The features of Ryūsen-zu suggest that a prototype of Ryūsen-zu was kuniezu. According to the exhibition catalogue Cartography in Japan: Official Maps Past and Present, Ryūsen-zu was a remodel of Keichō kuniezu, published in 1605.[1] Provincial mapmaking was initially a political project by the Tokugawa shogunate. The purpose of the map projects was to enable the government to share official information, such as the locations of domains and provinces, the names of feudal lords, and the feudal lords’ annual incomes, to show off their power. The provincial maps also included big cities, major roads, stations, shipping routes, major mountains, rivers, and other geographic landmarks,[2] but Ryūsen-zu was not simply a provincial map. It should avoid assuming that provincial maps made by an individual artist Ryūsen had the same nature as provincial maps composed by shogunal mapmakers for the style.

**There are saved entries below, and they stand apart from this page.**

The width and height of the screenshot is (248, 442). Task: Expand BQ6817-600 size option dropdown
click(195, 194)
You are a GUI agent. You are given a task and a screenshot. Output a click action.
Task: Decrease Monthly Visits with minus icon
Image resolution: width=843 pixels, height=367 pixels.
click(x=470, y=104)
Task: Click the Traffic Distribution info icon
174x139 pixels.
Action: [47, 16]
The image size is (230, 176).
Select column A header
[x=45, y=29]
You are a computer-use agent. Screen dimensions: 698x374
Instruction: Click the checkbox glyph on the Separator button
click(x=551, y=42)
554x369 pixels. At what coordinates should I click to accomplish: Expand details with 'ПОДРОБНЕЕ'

Another prototype of Ryūsen-zu is chizu byōbu (jp) (Japanese or folded screens bearing a Japanese provincial map or the world map). The early Ryūsen-style Japanese maps were mostly in the form of byōbu instead of on a sheet of paper. From this standpoint, it makes perfect sense that, as an ukiyo-e painter, Ryūsen stressed aesthetic values rather than the topographic accuracy of his maps, particularly in his early works. The maps consist mainly of three islands—Honshū, Shikoku, and Kyūshu—shaped by unique wavy coastlines. Ryūsen embedded these islands in a horizontally oblong rectangular frame as a screen panel and used color-coding to differentiate domains, sea, mountains, and other symbols in his maps. Ryūsen produced a multi-color print version, a hand-tinted version, or a black and white version.
Ryūsen originally produced maps of Japan as artworks, but the reception of readers could change the original purpose of works. In fact, Ryūsen’s maps played to popular audiences and that his map productions were pastiches of the various kinds of published geographical information (e.g., the stations of major routes, shipping routes, a distance table from Edo, or a turntable of tides) that would have been available in the late seventeenth century.[3]